Other traits that have been bred into some of the
new hybrids of the last decade are miniature size
(from the Rocky Mountain alpine species) and
larger flowers (from H. cylindrica and H.
pubescens. |
| An
explosion in new heuchera forms in the 1990s was
touched off by the appearance of hybrids between Heuchera
'Palace Purple,' a cultivar with evenly bronze
leaves, and H. americana 'Dale's
Selection,' a cultivar with silver-mottled green
leaves, among seedlings at Montrose Nursery, run
by Nancy Goodwin in North Carolina. The best of
these hybrids combined purple leaf background
with silvery markings for a strikingly beautiful
effect. As soon as the hybrids, distributed under
the name 'Montrose Ruby,' appeared on the market,
they were used as the base for many new hybrid
combinations. Dan Heims, in Oregon, used
'Montrose Ruby' and a ruffled form of H.
micrantha, as well as other garden
cultivars, to yield many new hybrid
selections, which were propagated by tissue
culture and rapidly brought onto the
horticultural market. Charles Oliver, in
Pennsylvania, combined 'Montrose Ruby' with H.
pubescens and the Rocky Mountain alpine
species as well as with some of the older garden
hybrids; he has been slower to introduce new
cultivars. |
 |
Cultivation
of Heuchera
Heuchera want
well-drained, neutral soil. Generally, they will do best
in light shade during at least the hottest part of the
day. In full sun the foliage may discolor or die back
during very hot spells in the summer. Wild alpine
heuchera and miniature forms like the Petites grow well
in gritty scree soil in rock gardens and remain small and
graceful, combining well with other alpines.
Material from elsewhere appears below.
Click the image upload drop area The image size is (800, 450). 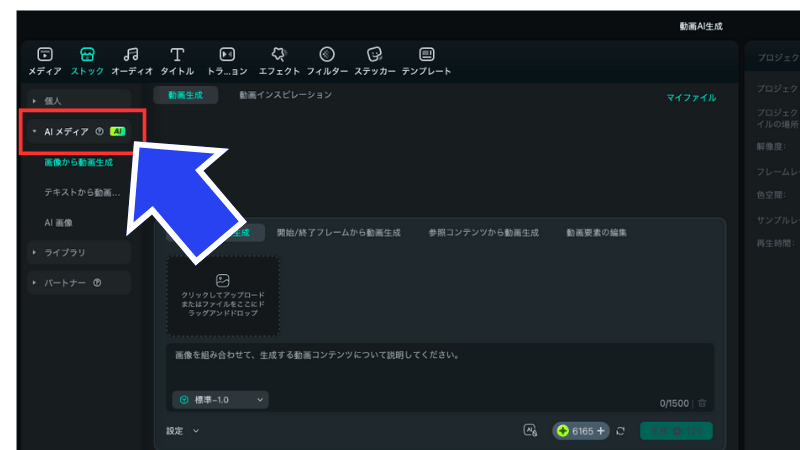point(223,296)
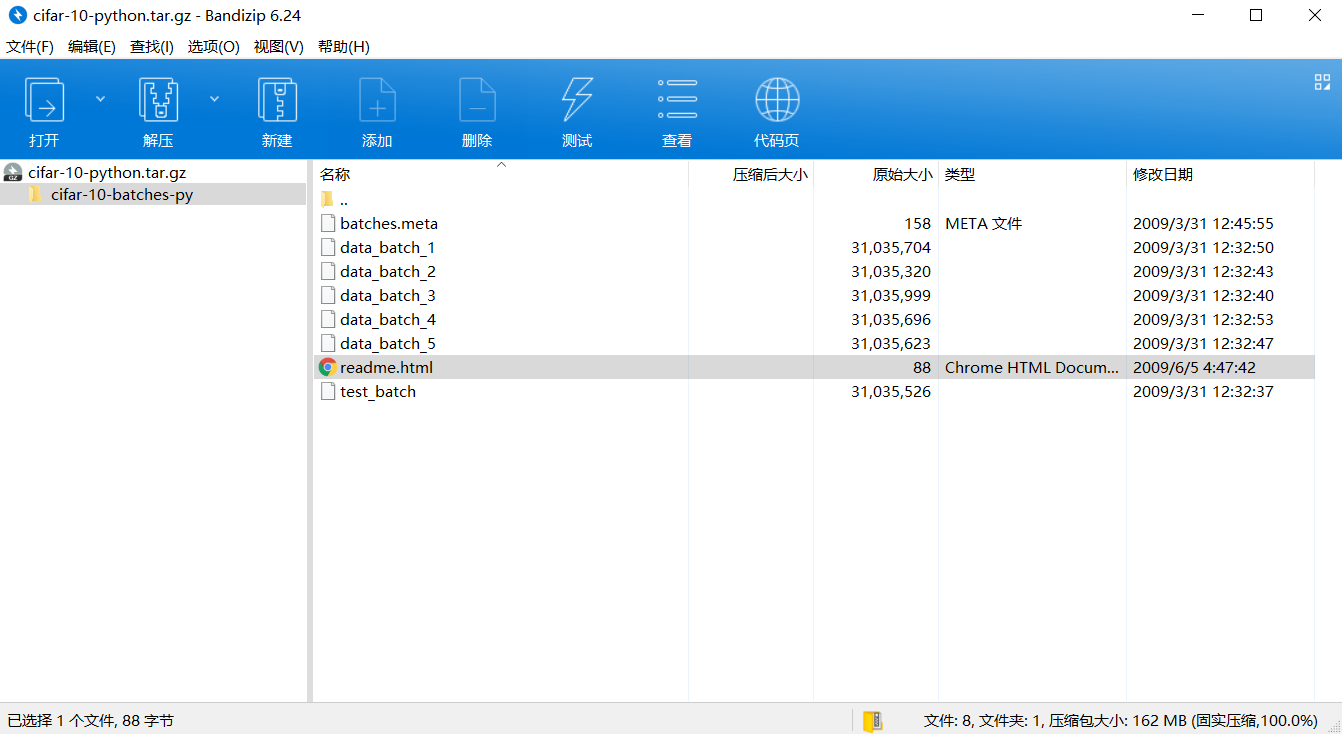Image resolution: width=1342 pixels, height=734 pixels.
Task: Select the 打开 (Open) toolbar icon
Action: (x=44, y=110)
The Petites
do well in rich garden soil, too, and they will be quite
different looking taller and much lusher and
suitable for front of the border use. Heuchera 'Petite
Pearl Fairy' on the left is growing in a lean scree soil;
that on the right is growing in rich soil suitable for
heavy-feeding perennials and bedding plants.
The most
magnificent heuchera we have seen were growing in trial gardens
in Michigan and the Netherlands in very sandy neutral
soil and in Lancaster Co., PA, where the soil was a
limy yellow clay. The soil at The Primrose Path is acid
loam with shale and coal, and our plants do much better
with added ground limestone and nitrogenous fertilizer,
either from manure or 5-10-5 chemical.
Heuchera
hybrids grown for flowers are best used in groups so that
the effect is more substantial. The larger foliage types
are effective in small groups or even as single plants,
but can also be used well as large plantings interspersed
with deciduous ferns or hostas. Heucheras will provide a
year-round presence when the other plants are no longer
visible. As midsize foliage plants heuchera are so new to
garden designers that their potential has not yet been
realized. One of the great strengths of heuchera is that
they are evergreen and that the foliage remains very
attractive through the winter. When hosta have retreated
underground, heucheras are still handsome. A large
proportion of North American gardeners live in climates
where it is cold enough in winter that there is nothing
much happening in the garden but snow cover comes and
goes. These gardeners should think about using heucheras
and other plants that are attractive during the winter in
place of many of the summer-only perennials.
Heuchera have few pests and diseases. Plants that are too
moist and shady may get some fungus problems during the
summer. Moving them to a different site should solve
this. The worst insect pest of the heuchera-tiarella
group is the Black Vine Weevil, Otiorhynchus sulcatus.
Larvae of this beetle bore in the roots and crowns of
various plants, eventually causing the top of the plant
to die. There is one generation of weevils per year, with
the adults active in western Pennsylvania in June and the
larvae causing most of their damage in the late summer
and early fall. Inspecting wilted plants and killing the
larvae is usually the only control needed in the garden.
Introducing beneficial nematodes every couple of years is
a good idea for control of weevils and other soil pests.